The four tested ‘Leven JS-600’ branded SSDs are basically bog-standard no-name units.
Oh.
Bog standard? They are more like “god knows what’s inside these” and cionsidering I have a solid suspicion there is no god…
There is a fairly reasonable theory floating around that no name drives have B quality chips, so these may have started with chips that were iffy from the start. Id like to see a test of this type , carried out by Backblaze, with thousands of drives.
Seeing these errors means “the SSD is on its way out,” according to HTWingNut.
Since we’re simply talking about being unpowered for a while, wouldn’t a simple full format fix/reset all ECC errors? No need to scrap the drive.
Surely a cap/transistor temporarily losing charge shouldn’t permanently destroy it!
Anyways, HDD for 6-24 months offline data storage, SSD for always-online data storage, and flash if you’re a masochist like me.
I’m sure USB pen drives are even worse.
I actually just pulled some files off of one from 2004-ish. No issues. Found another one from 2008 about a year ago that had no issues as well. Not sure why… maybe because they were so much lower capacity? Like, one was 64MB and that was huge back then.

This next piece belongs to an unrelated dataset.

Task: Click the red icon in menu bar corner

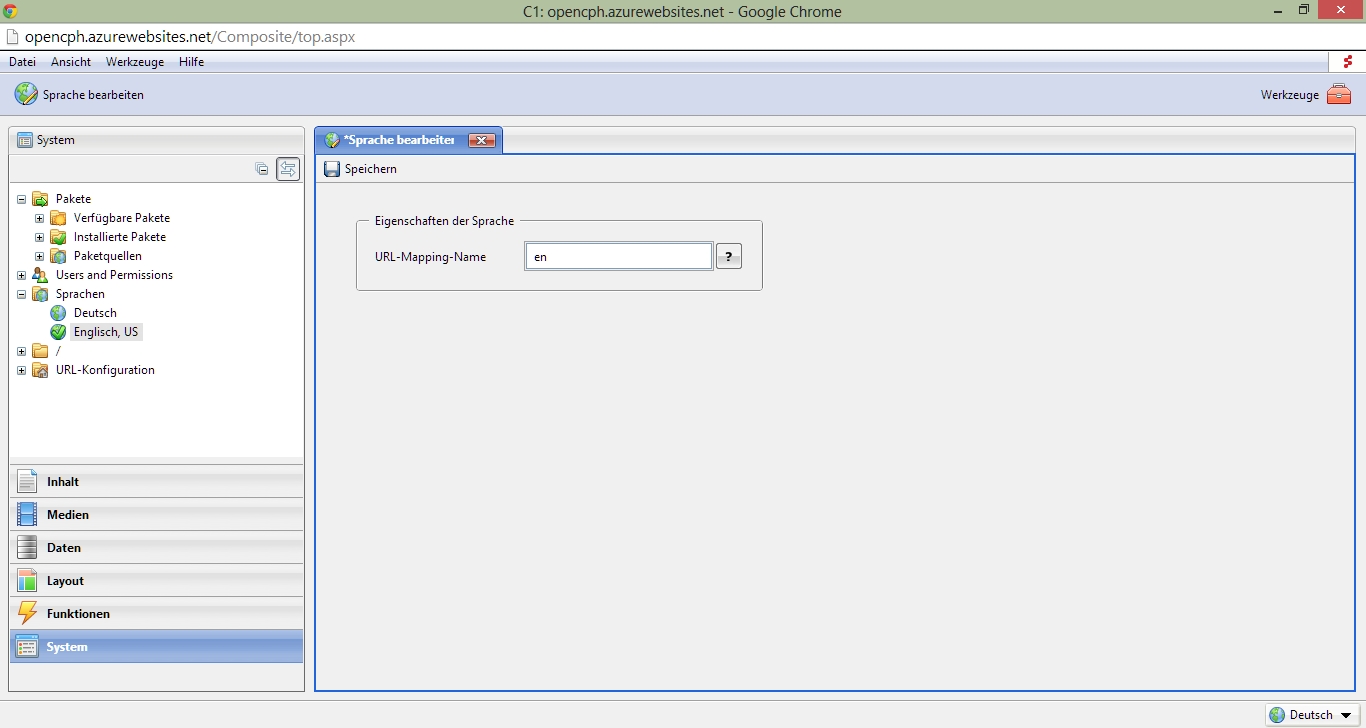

I pulled some data off some old Samsung 1TB SSDs that werent powered for 3-4 years without an issue either. I guess they were SLC based on what others are saying.
I guess it’s a your mileage may vary situation depending on the exact drive you purchase and probably other factors too.
They were slc, so the charge ratio was much higher.
Mlc/tlc/qlc drives have to measure a current very precisely, up to 16 values of discrimination, any charge degredation doesn’t change a 1 to a 0, but a 3 to a 2 to a 1 and given enough time, a zero.
Also smaller gate dielectric so more leakage.
Those old drives may be using SLC flash. It can have a 20+ year data retention.